### Goal of the exercise
The answer consists solely of the data below, reproduced exactly.

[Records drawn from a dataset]
---------------
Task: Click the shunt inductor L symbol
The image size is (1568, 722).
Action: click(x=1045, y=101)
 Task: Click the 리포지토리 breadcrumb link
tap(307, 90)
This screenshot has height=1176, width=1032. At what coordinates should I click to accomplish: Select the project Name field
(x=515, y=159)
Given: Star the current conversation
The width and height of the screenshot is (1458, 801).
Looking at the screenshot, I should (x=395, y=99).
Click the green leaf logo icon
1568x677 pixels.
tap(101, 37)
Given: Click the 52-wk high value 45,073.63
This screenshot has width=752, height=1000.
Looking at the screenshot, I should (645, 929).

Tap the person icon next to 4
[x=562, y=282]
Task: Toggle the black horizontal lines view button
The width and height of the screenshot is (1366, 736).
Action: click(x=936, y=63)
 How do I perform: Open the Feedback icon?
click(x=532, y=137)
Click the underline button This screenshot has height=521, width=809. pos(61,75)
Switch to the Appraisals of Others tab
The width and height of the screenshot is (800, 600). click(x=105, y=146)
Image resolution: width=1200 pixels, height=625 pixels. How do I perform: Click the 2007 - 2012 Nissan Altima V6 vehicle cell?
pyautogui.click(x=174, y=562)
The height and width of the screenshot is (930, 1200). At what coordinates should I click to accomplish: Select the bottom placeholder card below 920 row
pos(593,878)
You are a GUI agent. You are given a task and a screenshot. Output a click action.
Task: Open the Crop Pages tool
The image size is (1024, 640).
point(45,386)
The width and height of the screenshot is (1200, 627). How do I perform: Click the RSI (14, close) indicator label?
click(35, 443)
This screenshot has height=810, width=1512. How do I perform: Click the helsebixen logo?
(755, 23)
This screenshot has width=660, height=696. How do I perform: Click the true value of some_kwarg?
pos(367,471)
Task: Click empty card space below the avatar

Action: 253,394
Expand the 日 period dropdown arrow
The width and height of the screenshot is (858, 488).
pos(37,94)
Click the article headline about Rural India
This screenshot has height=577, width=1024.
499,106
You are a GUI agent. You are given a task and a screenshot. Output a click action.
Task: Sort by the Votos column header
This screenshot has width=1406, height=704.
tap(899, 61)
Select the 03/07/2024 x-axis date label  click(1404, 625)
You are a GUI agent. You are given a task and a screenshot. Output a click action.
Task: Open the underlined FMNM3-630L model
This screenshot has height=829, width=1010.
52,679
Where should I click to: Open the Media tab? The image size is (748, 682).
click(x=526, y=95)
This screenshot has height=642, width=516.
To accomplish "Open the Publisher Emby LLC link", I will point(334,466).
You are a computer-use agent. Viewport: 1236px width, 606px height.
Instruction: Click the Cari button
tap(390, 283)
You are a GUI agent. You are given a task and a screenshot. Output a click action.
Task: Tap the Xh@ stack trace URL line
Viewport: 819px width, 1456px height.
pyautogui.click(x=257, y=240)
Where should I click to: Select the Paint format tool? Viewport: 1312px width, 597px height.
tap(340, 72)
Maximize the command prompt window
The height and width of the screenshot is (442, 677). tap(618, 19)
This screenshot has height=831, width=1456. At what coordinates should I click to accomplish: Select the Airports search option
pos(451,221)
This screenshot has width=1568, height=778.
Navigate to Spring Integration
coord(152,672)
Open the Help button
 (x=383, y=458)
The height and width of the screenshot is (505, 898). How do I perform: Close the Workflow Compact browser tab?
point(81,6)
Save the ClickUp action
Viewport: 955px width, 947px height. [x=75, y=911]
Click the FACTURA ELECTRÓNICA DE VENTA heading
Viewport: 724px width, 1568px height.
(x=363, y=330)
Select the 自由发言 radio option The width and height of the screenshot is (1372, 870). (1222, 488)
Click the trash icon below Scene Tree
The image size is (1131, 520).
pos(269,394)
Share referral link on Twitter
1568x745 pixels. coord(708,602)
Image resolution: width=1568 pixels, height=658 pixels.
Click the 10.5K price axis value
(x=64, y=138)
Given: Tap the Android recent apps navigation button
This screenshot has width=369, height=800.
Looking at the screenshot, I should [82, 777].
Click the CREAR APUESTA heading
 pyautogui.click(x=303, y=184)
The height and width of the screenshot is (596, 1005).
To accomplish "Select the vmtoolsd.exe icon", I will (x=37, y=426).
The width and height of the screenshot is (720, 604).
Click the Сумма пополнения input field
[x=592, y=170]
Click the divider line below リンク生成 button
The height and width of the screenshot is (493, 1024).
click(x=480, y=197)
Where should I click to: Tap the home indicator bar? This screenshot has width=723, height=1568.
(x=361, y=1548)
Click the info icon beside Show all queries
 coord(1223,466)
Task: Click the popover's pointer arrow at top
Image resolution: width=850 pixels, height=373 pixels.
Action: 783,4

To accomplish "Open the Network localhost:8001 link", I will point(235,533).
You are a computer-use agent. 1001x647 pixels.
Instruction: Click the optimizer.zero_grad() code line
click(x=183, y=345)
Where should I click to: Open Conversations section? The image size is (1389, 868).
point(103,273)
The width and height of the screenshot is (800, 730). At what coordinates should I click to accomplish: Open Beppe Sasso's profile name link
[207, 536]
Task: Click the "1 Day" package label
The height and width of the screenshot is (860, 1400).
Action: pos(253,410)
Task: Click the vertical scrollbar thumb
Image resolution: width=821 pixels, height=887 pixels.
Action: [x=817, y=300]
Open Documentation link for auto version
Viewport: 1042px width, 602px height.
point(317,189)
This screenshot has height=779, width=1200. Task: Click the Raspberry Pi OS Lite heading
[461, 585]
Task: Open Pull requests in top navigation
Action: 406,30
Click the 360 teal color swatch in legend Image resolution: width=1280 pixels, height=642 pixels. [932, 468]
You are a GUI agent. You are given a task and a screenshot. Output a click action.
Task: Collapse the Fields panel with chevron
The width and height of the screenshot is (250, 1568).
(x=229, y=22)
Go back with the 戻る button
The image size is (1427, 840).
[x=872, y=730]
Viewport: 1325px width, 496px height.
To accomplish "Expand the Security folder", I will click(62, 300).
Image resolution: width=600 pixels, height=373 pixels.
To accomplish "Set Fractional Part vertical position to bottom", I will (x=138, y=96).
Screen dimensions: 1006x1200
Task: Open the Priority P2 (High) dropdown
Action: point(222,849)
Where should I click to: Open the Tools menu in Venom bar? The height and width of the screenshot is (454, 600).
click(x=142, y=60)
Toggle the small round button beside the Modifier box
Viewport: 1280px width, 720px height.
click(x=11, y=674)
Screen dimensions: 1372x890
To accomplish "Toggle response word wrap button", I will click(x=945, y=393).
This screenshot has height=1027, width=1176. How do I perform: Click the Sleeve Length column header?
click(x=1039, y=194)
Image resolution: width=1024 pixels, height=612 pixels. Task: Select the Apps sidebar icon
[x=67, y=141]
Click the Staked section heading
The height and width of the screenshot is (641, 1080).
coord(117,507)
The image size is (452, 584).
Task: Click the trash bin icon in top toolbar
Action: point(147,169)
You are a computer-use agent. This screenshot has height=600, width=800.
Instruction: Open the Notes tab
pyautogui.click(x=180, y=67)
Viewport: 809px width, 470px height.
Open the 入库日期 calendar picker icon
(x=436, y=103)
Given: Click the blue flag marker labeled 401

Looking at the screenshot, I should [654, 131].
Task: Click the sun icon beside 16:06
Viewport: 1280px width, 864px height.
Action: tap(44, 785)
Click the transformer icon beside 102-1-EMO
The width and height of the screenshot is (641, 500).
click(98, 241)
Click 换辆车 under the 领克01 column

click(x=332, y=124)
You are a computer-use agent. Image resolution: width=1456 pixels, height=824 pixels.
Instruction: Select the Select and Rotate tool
---------------
### Reply
Task: Click the shunt inductor L symbol
The image size is (1568, 722).
Action: click(x=1045, y=101)
 Task: Click the 리포지토리 breadcrumb link
tap(307, 90)
This screenshot has height=1176, width=1032. At what coordinates should I click to accomplish: Select the project Name field
(x=515, y=159)
Given: Star the current conversation
The width and height of the screenshot is (1458, 801).
Looking at the screenshot, I should (x=395, y=99).
Click the green leaf logo icon
1568x677 pixels.
tap(101, 37)
Given: Click the 52-wk high value 45,073.63
This screenshot has width=752, height=1000.
Looking at the screenshot, I should (645, 929).

Tap the person icon next to 4
[x=562, y=282]
Task: Toggle the black horizontal lines view button
The width and height of the screenshot is (1366, 736).
Action: click(x=936, y=63)
 How do I perform: Open the Feedback icon?
click(x=532, y=137)
Click the underline button This screenshot has height=521, width=809. pos(61,75)
Switch to the Appraisals of Others tab
The width and height of the screenshot is (800, 600). click(x=105, y=146)
Image resolution: width=1200 pixels, height=625 pixels. How do I perform: Click the 2007 - 2012 Nissan Altima V6 vehicle cell?
pyautogui.click(x=174, y=562)
The height and width of the screenshot is (930, 1200). At what coordinates should I click to accomplish: Select the bottom placeholder card below 920 row
pos(593,878)
You are a GUI agent. You are given a task and a screenshot. Output a click action.
Task: Open the Crop Pages tool
The image size is (1024, 640).
point(45,386)
The width and height of the screenshot is (1200, 627). How do I perform: Click the RSI (14, close) indicator label?
click(35, 443)
This screenshot has height=810, width=1512. How do I perform: Click the helsebixen logo?
(755, 23)
This screenshot has width=660, height=696. How do I perform: Click the true value of some_kwarg?
pos(367,471)
Task: Click empty card space below the avatar

Action: 253,394
Expand the 日 period dropdown arrow
The width and height of the screenshot is (858, 488).
pos(37,94)
Click the article headline about Rural India
This screenshot has height=577, width=1024.
499,106
You are a GUI agent. You are given a task and a screenshot. Output a click action.
Task: Sort by the Votos column header
This screenshot has width=1406, height=704.
tap(899, 61)
Select the 03/07/2024 x-axis date label  click(1404, 625)
You are a GUI agent. You are given a task and a screenshot. Output a click action.
Task: Open the underlined FMNM3-630L model
This screenshot has height=829, width=1010.
52,679
Where should I click to: Open the Media tab? The image size is (748, 682).
click(x=526, y=95)
This screenshot has height=642, width=516.
To accomplish "Open the Publisher Emby LLC link", I will point(334,466).
You are a computer-use agent. Viewport: 1236px width, 606px height.
Instruction: Click the Cari button
tap(390, 283)
You are a GUI agent. You are given a task and a screenshot. Output a click action.
Task: Tap the Xh@ stack trace URL line
Viewport: 819px width, 1456px height.
pyautogui.click(x=257, y=240)
Where should I click to: Select the Paint format tool? Viewport: 1312px width, 597px height.
tap(340, 72)
Maximize the command prompt window
The height and width of the screenshot is (442, 677). tap(618, 19)
This screenshot has height=831, width=1456. At what coordinates should I click to accomplish: Select the Airports search option
pos(451,221)
This screenshot has width=1568, height=778.
Navigate to Spring Integration
coord(152,672)
Open the Help button
 (x=383, y=458)
The height and width of the screenshot is (505, 898). How do I perform: Close the Workflow Compact browser tab?
point(81,6)
Save the ClickUp action
Viewport: 955px width, 947px height. [x=75, y=911]
Click the FACTURA ELECTRÓNICA DE VENTA heading
Viewport: 724px width, 1568px height.
(x=363, y=330)
Select the 自由发言 radio option The width and height of the screenshot is (1372, 870). (1222, 488)
Click the trash icon below Scene Tree
The image size is (1131, 520).
pos(269,394)
Share referral link on Twitter
1568x745 pixels. coord(708,602)
Image resolution: width=1568 pixels, height=658 pixels.
Click the 10.5K price axis value
(x=64, y=138)
Given: Tap the Android recent apps navigation button
This screenshot has width=369, height=800.
Looking at the screenshot, I should [82, 777].
Click the CREAR APUESTA heading
 pyautogui.click(x=303, y=184)
The height and width of the screenshot is (596, 1005).
To accomplish "Select the vmtoolsd.exe icon", I will (x=37, y=426).
The width and height of the screenshot is (720, 604).
Click the Сумма пополнения input field
[x=592, y=170]
Click the divider line below リンク生成 button
The height and width of the screenshot is (493, 1024).
click(x=480, y=197)
Where should I click to: Tap the home indicator bar? This screenshot has width=723, height=1568.
(x=361, y=1548)
Click the info icon beside Show all queries
 coord(1223,466)
Task: Click the popover's pointer arrow at top
Image resolution: width=850 pixels, height=373 pixels.
Action: 783,4

To accomplish "Open the Network localhost:8001 link", I will point(235,533).
You are a computer-use agent. 1001x647 pixels.
Instruction: Click the optimizer.zero_grad() code line
click(x=183, y=345)
Where should I click to: Open Conversations section? The image size is (1389, 868).
point(103,273)
The width and height of the screenshot is (800, 730). At what coordinates should I click to accomplish: Open Beppe Sasso's profile name link
[207, 536]
Task: Click the "1 Day" package label
The height and width of the screenshot is (860, 1400).
Action: pos(253,410)
Task: Click the vertical scrollbar thumb
Image resolution: width=821 pixels, height=887 pixels.
Action: [x=817, y=300]
Open Documentation link for auto version
Viewport: 1042px width, 602px height.
point(317,189)
This screenshot has height=779, width=1200. Task: Click the Raspberry Pi OS Lite heading
[461, 585]
Task: Open Pull requests in top navigation
Action: 406,30
Click the 360 teal color swatch in legend Image resolution: width=1280 pixels, height=642 pixels. [932, 468]
You are a GUI agent. You are given a task and a screenshot. Output a click action.
Task: Collapse the Fields panel with chevron
The width and height of the screenshot is (250, 1568).
(x=229, y=22)
Go back with the 戻る button
The image size is (1427, 840).
[x=872, y=730]
Viewport: 1325px width, 496px height.
To accomplish "Expand the Security folder", I will click(62, 300).
Image resolution: width=600 pixels, height=373 pixels.
To accomplish "Set Fractional Part vertical position to bottom", I will (x=138, y=96).
Screen dimensions: 1006x1200
Task: Open the Priority P2 (High) dropdown
Action: point(222,849)
Where should I click to: Open the Tools menu in Venom bar? The height and width of the screenshot is (454, 600).
click(x=142, y=60)
Toggle the small round button beside the Modifier box
Viewport: 1280px width, 720px height.
click(x=11, y=674)
Screen dimensions: 1372x890
To accomplish "Toggle response word wrap button", I will click(x=945, y=393).
This screenshot has height=1027, width=1176. How do I perform: Click the Sleeve Length column header?
click(x=1039, y=194)
Image resolution: width=1024 pixels, height=612 pixels. Task: Select the Apps sidebar icon
[x=67, y=141]
Click the Staked section heading
The height and width of the screenshot is (641, 1080).
coord(117,507)
The image size is (452, 584).
Task: Click the trash bin icon in top toolbar
Action: point(147,169)
You are a computer-use agent. This screenshot has height=600, width=800.
Instruction: Open the Notes tab
pyautogui.click(x=180, y=67)
Viewport: 809px width, 470px height.
Open the 入库日期 calendar picker icon
(x=436, y=103)
Given: Click the blue flag marker labeled 401

Looking at the screenshot, I should [654, 131].
Task: Click the sun icon beside 16:06
Viewport: 1280px width, 864px height.
Action: tap(44, 785)
Click the transformer icon beside 102-1-EMO
The width and height of the screenshot is (641, 500).
click(98, 241)
Click 换辆车 under the 领克01 column

click(x=332, y=124)
You are a computer-use agent. Image resolution: width=1456 pixels, height=824 pixels.
Instruction: Select the Select and Rotate tool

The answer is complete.